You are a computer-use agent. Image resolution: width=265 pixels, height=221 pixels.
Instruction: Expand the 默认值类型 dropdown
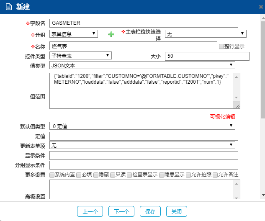pos(142,126)
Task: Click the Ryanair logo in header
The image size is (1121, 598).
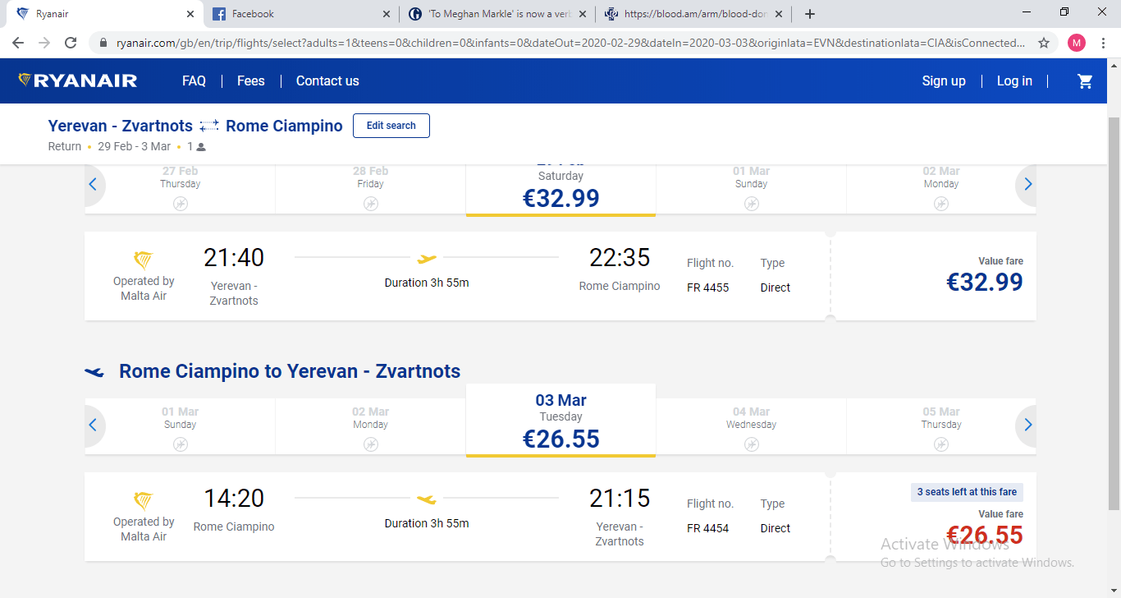Action: coord(78,81)
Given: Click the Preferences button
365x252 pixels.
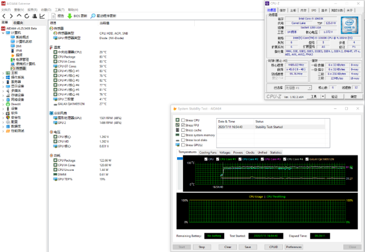Looking at the screenshot, I should 293,247.
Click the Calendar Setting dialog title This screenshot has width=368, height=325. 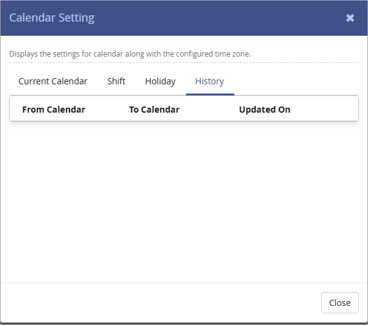click(x=52, y=18)
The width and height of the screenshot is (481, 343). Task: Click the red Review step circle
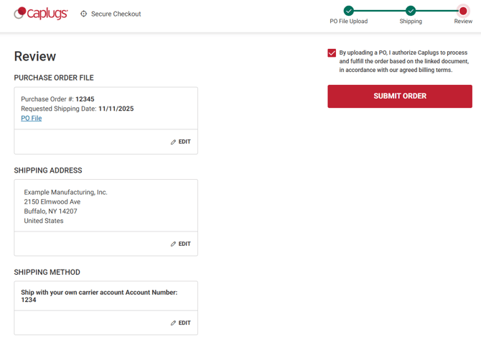click(463, 10)
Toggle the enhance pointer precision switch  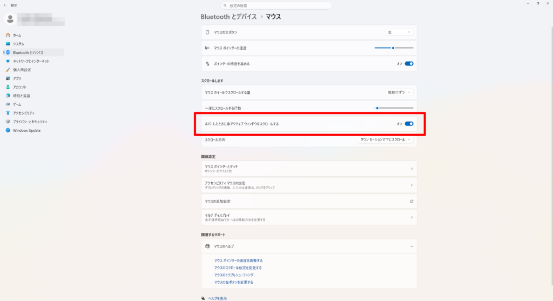point(409,64)
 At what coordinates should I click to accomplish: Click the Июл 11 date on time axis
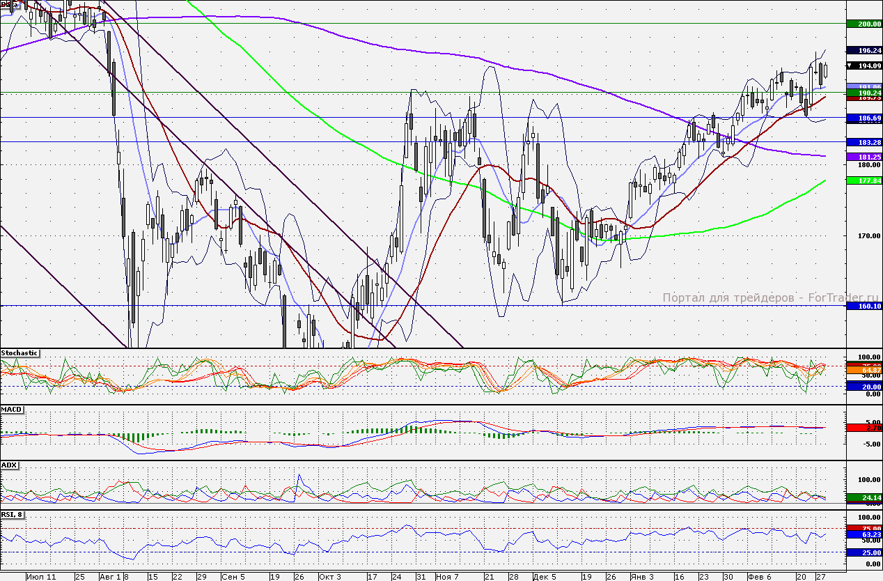click(x=40, y=577)
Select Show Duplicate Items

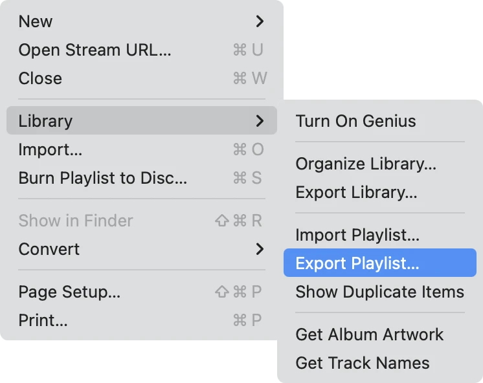point(379,292)

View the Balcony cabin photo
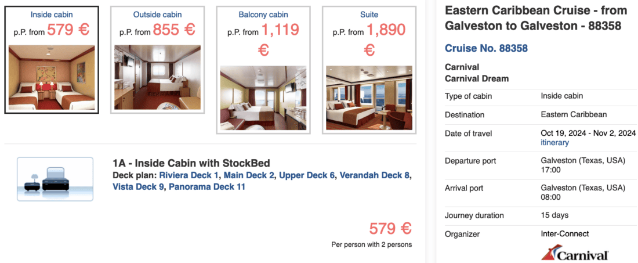263,98
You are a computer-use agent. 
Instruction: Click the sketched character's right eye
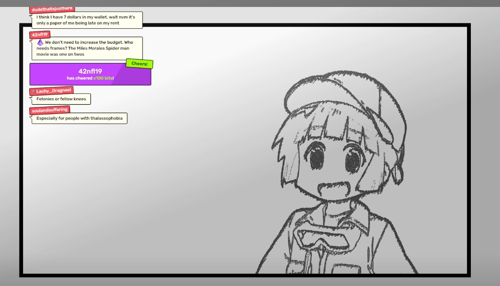coord(354,161)
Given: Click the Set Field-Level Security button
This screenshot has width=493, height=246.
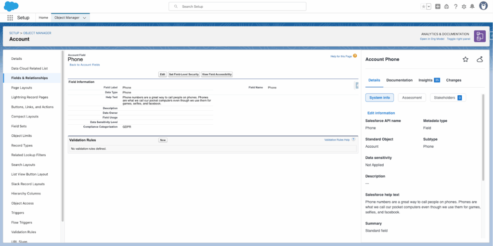Looking at the screenshot, I should click(183, 74).
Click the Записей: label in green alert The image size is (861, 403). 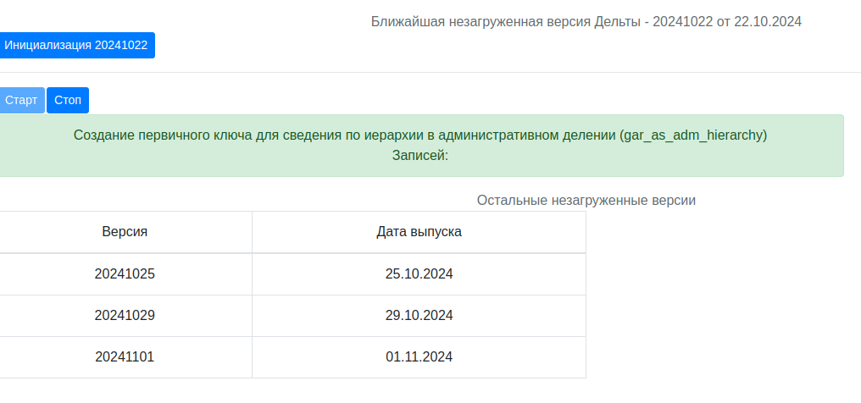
- - - - - - -
**Your goal**: Above are some records. Copy each of their lines that holds the string "Given".

**Completed exercise**:
Given: Click the Preferences button
Given: Click the Set Field-Level Security button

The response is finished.